São institutos distintos, com requisitos e finalidades diferentes, em especial quando o afetado não é parte no processo, como é o caso usual das empresas, das pessoas jurídicas cujos bens são constritos.
O sequestro pode incidir sobre o patrimônio do investigado/réu ou de terceiros. Se há suspeita de que aqueles valores tem origem ilícita, criminosa, é possível sua constrição, mesmo que em posse ou titularidade de pessoas não acusadas, que não fazem parte daquele processo. A empresa na qual o investigado ou réu exerce suas funções pode ser atingida pela medida, caso constatado que o produto do crime integra seu patrimônio.

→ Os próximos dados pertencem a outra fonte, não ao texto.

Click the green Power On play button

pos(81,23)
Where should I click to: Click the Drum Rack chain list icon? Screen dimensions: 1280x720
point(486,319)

Já no arresto, a situação é distinta. Os valores são acautelados para garantir a reparação do dano, pagamento de multas e despesas processuais, que serão exigidos quando da condenação (CP, artigo 91). Não se trata mais do produto do crime, mas de bens lícitos que serão usados para uma finalidade específica, ao final do processo.
Bem por isso, apenas o patrimônio de quem pode ser condenado pela Justiça penal pode ser arrestado. Apenas o réu pode ser instado a reparar o dano pela sentença criminal, pagar multas ou despesas processuais. Tal obrigação não se estende ou se comunica a terceiros, uma vez que a pena e seus efeitos são personalíssimos.

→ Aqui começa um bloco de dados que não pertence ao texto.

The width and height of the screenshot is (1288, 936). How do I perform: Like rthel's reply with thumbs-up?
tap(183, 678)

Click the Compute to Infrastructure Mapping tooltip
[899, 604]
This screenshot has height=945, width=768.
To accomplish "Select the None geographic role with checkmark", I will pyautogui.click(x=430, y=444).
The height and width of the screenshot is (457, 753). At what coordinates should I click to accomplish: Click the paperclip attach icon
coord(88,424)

Portanto, o arresto não pode ser aplicado à empresa porque ela não pode ser condenada nem sofrer os efeitos da pena em processo que não é parte, não participa da produção da prova ou exerce o contraditório — a não ser em casos de crimes ambientais na qual ela seja ré.
Há quem sustente que o arresto sobre bens de origem lícita de empresas seria possível em casos de lavagem de dinheiro, diante do seguinte teor do artigo 4.º da Lei 9.613/98:
Art. 4.º O juiz, de ofício, a requerimento do Ministério Público ou mediante representação do delegado de polícia, ouvido o Ministério Público em 24 (vinte e quatro) horas, havendo indícios suficientes de infração penal, poderá decretar medidas assecuratórias de bens, direitos ou valores do investigado ou acusado, ou existentes em nome de interpostas pessoas, que sejam instrumento, produto ou proveito dos crimes previstos nesta Lei ou das infrações penais antecedentes.
(…)
§ 2.º O juiz determinará a liberação total ou parcial dos bens, direitos e valores quando comprovada a licitude de sua origem, mantendo-se a constrição dos bens, direitos e valores necessários e suficientes à reparação dos danos e ao pagamento de prestações pecuniárias, multas e custas decorrentes da infração penal
(…)
§ 4.º Poderão ser decretadas medidas assecuratórias sobre bens, direitos ou valores para reparação do dano decorrente da infração penal antecedente ou da prevista nesta Lei ou para pagamento de prestação pecuniária, multa e custas.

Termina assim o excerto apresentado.